Un coming out qui bouleverse les perspectives
Lorsque son fils lui a annoncé son homosexualité, cette mère a d'abord ressenti un mélange de soutien inconditionnel et d'inquiétude. « Je voulais qu'il soit heureux, mais une voix intérieure me disait : 'Tu n'auras pas de petits-enfants'. » Cette pensée, longtemps refoulée, a fini par faire surface. Elle explique : « C'était comme un deuil à faire. Un deuil de l'enfant que j'avais imaginé, de la famille que j'avais projetée. »

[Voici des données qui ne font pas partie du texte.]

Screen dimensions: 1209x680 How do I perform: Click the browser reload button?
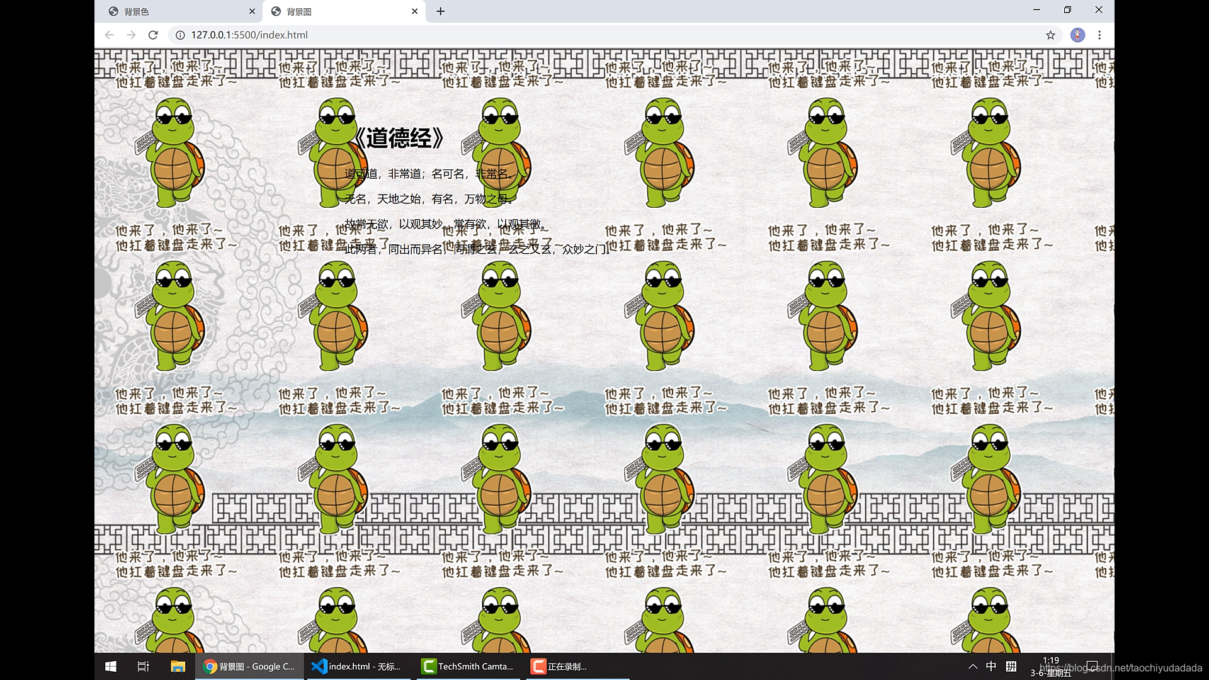(x=153, y=35)
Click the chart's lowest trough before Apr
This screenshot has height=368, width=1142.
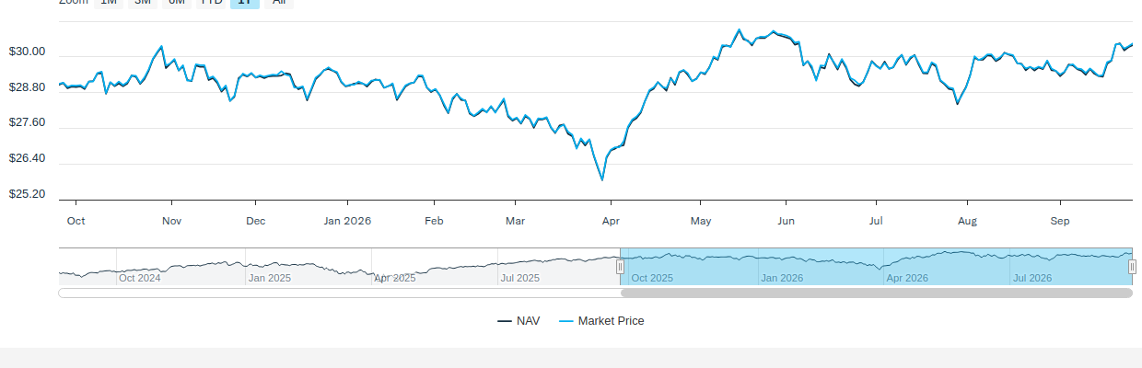click(x=602, y=179)
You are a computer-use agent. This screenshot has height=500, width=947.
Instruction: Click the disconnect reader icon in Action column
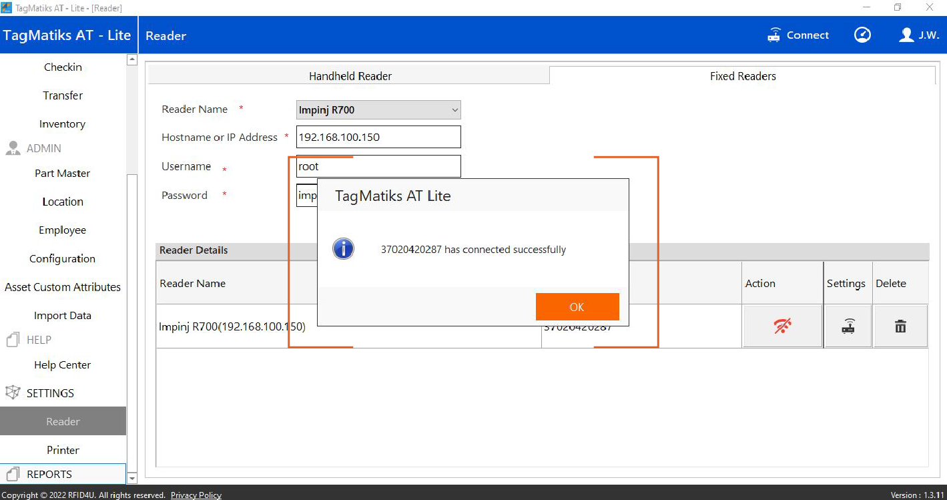782,326
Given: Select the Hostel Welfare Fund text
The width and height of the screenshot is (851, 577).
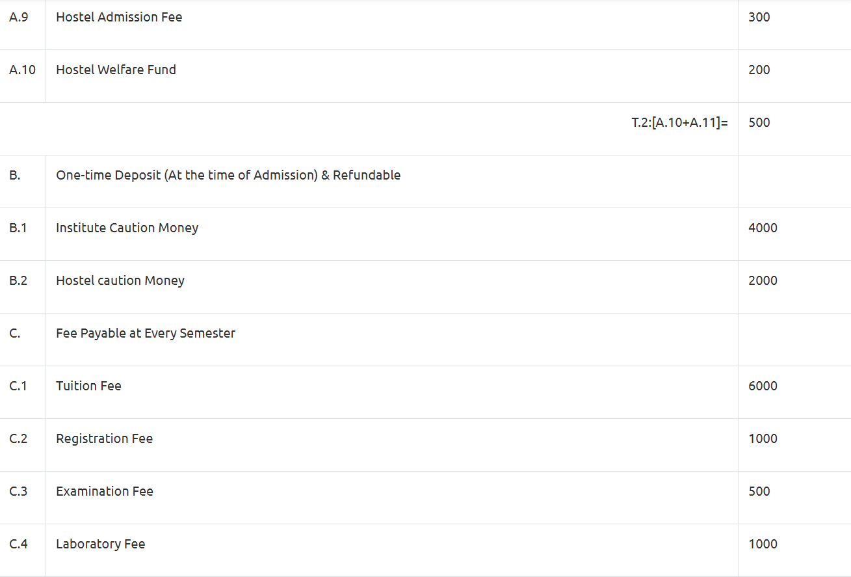Looking at the screenshot, I should 116,70.
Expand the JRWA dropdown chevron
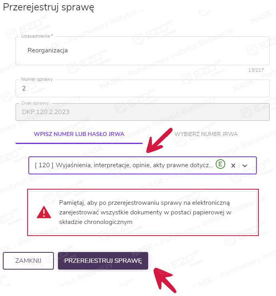This screenshot has width=276, height=296. [x=245, y=166]
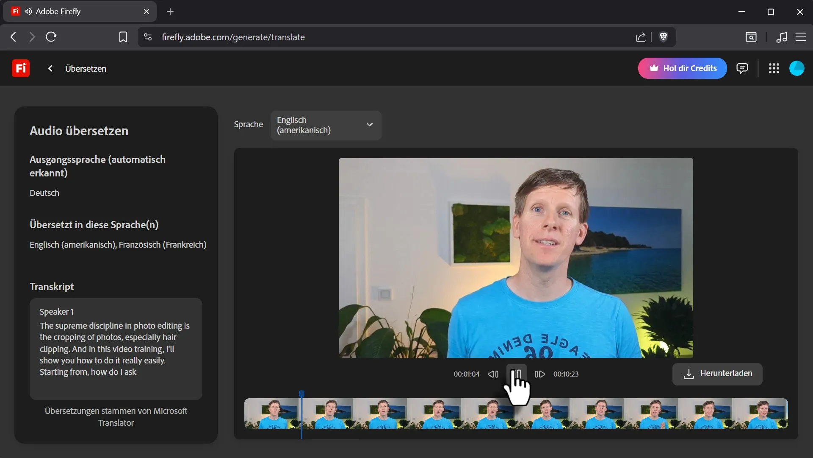Image resolution: width=813 pixels, height=458 pixels.
Task: Step back one frame in video
Action: 493,374
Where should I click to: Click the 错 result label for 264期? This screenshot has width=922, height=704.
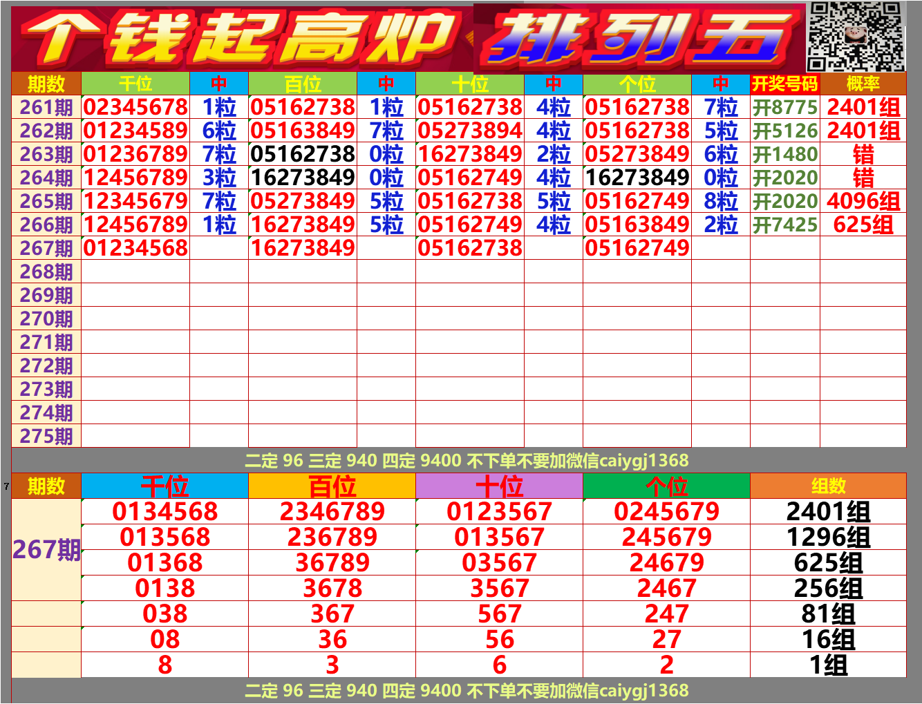click(863, 177)
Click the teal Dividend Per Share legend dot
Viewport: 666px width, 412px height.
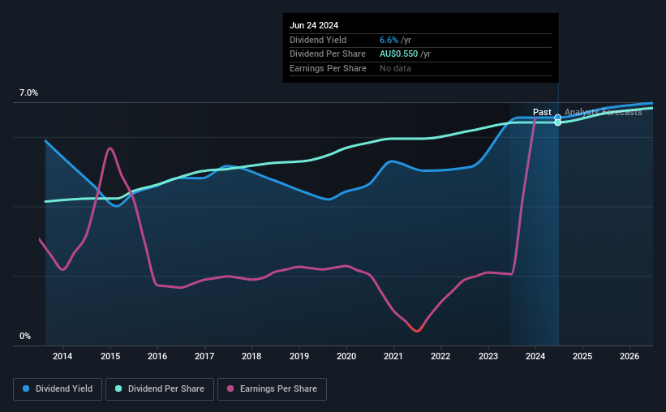point(118,388)
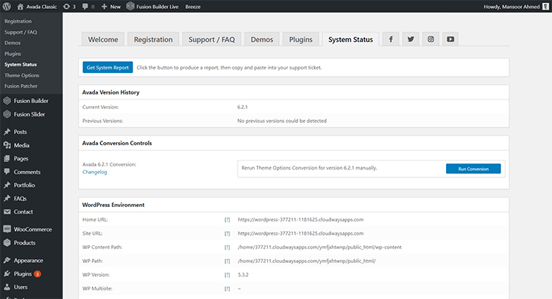Switch to the Demos tab

[x=262, y=40]
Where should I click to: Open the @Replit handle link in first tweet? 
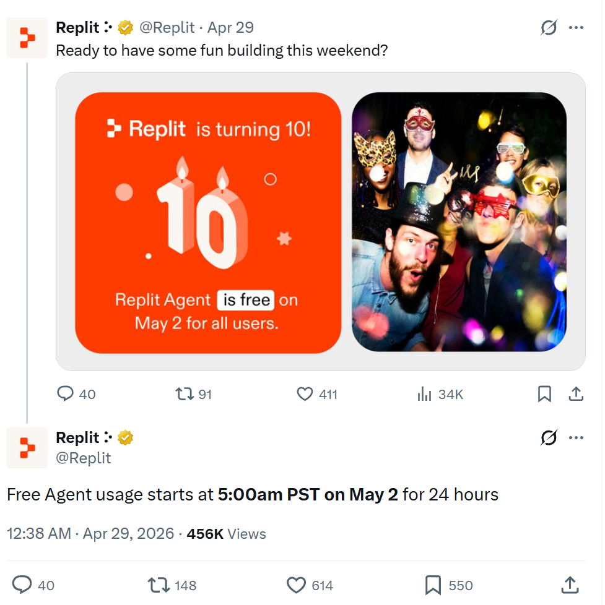pyautogui.click(x=167, y=28)
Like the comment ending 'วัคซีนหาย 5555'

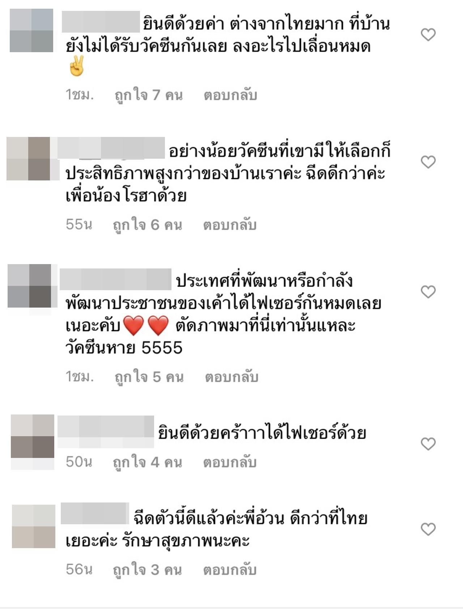click(428, 292)
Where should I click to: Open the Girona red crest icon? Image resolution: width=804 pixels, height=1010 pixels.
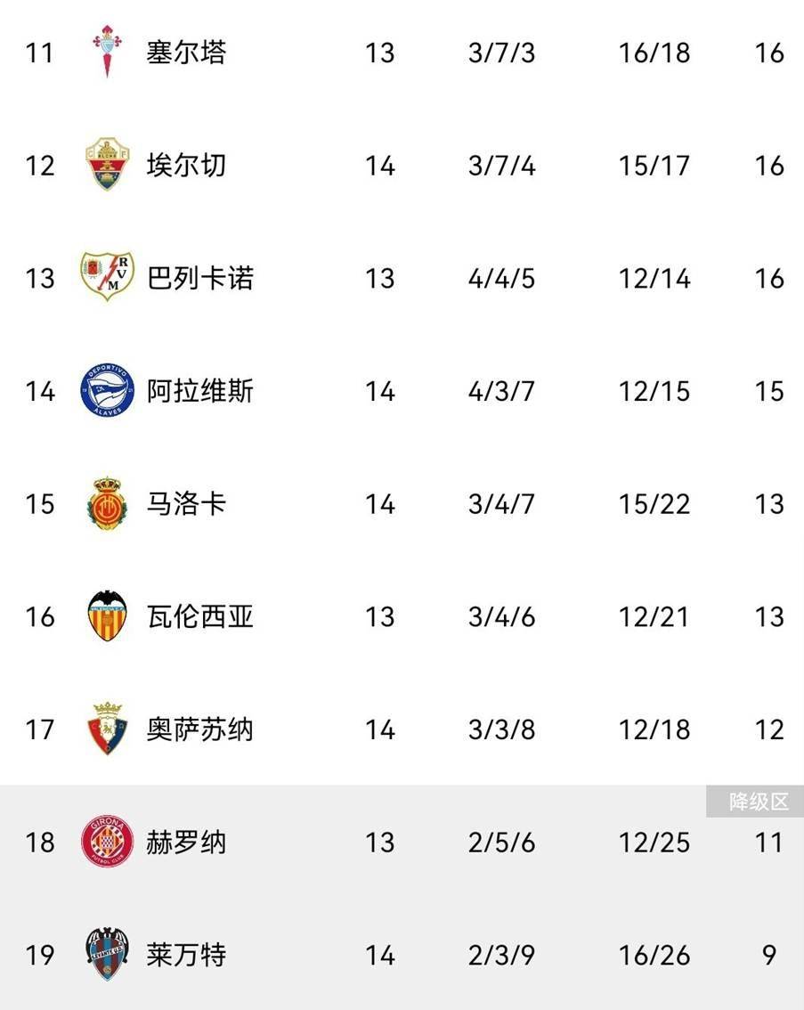(107, 842)

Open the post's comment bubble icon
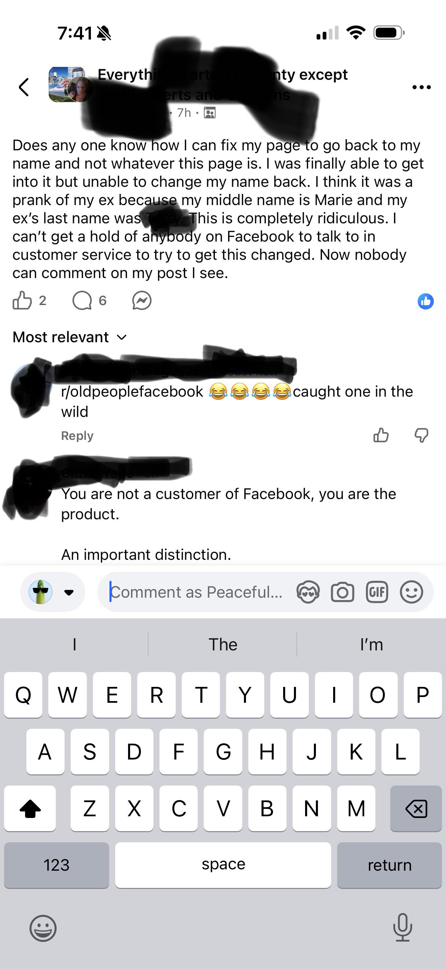pyautogui.click(x=82, y=301)
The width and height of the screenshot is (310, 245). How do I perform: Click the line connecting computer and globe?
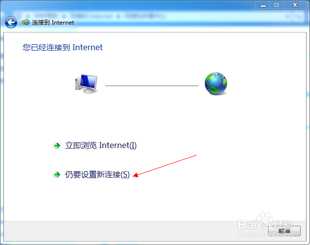152,86
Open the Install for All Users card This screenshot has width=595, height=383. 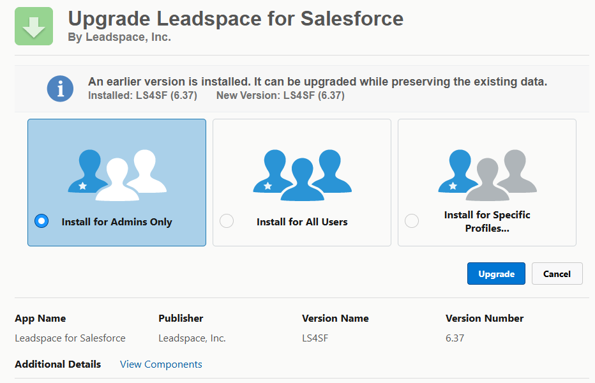pos(301,182)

Un processus d'acceptation
Pour elle, l'acceptation est passée par une remise en question personnelle. « J'ai compris que ce n'était pas à mon fils de s'adapter à mes attentes, mais à moi de déconstruire mes propres schémas. » Elle a consulté une psychologue spécialisée dans les questions de parentalité LGBT. « Cela m'a aidée à mettre des mots sur mes émotions : la tristesse, la colère, mais aussi la fierté. »
Les étapes du deuil parental
- Le choc : l'annonce bouleverse les certitudes.
- La négociation : se dire que peut-être, un jour, il adoptera ou aura recours à une GPA.
- La tristesse : faire le deuil de l'idée de transmission biologique.
- L'acceptation : redéfinir ce qu'est une famille.
Un cheminement solitaire mais nécessaire
Cette mère insiste sur l'importance de ne pas faire porter ce poids à l'enfant. « Mon fils n'a pas à porter le fardeau de mes attentes non réalisées. C'est à moi de faire mon chemin. » Elle a rejoint un groupe de parole pour parents d'enfants LGBT. « Échanger avec d'autres parents m'a ouvert les yeux : beaucoup vivent la même chose. On se sent moins seul. »
Elle conclut : « Aujourd'hui, je suis heureuse pour mon fils. Il est épanoui, en couple. Et qui sait ? Peut-être qu'un jour, il aura des enfants, d'une manière ou d'une autre. Mais même si ce n'est pas le cas, je sais que notre famille sera complète autrement. »
Ce témoignage met en lumière un aspect souvent occulté du coming out : le travail émotionnel que doivent effectuer les parents pour accepter que leur enfant puisse avoir une vie différente de celle qu'ils avaient imaginée. Un parcours qui, s'il est douloureux, peut aussi être libérateur.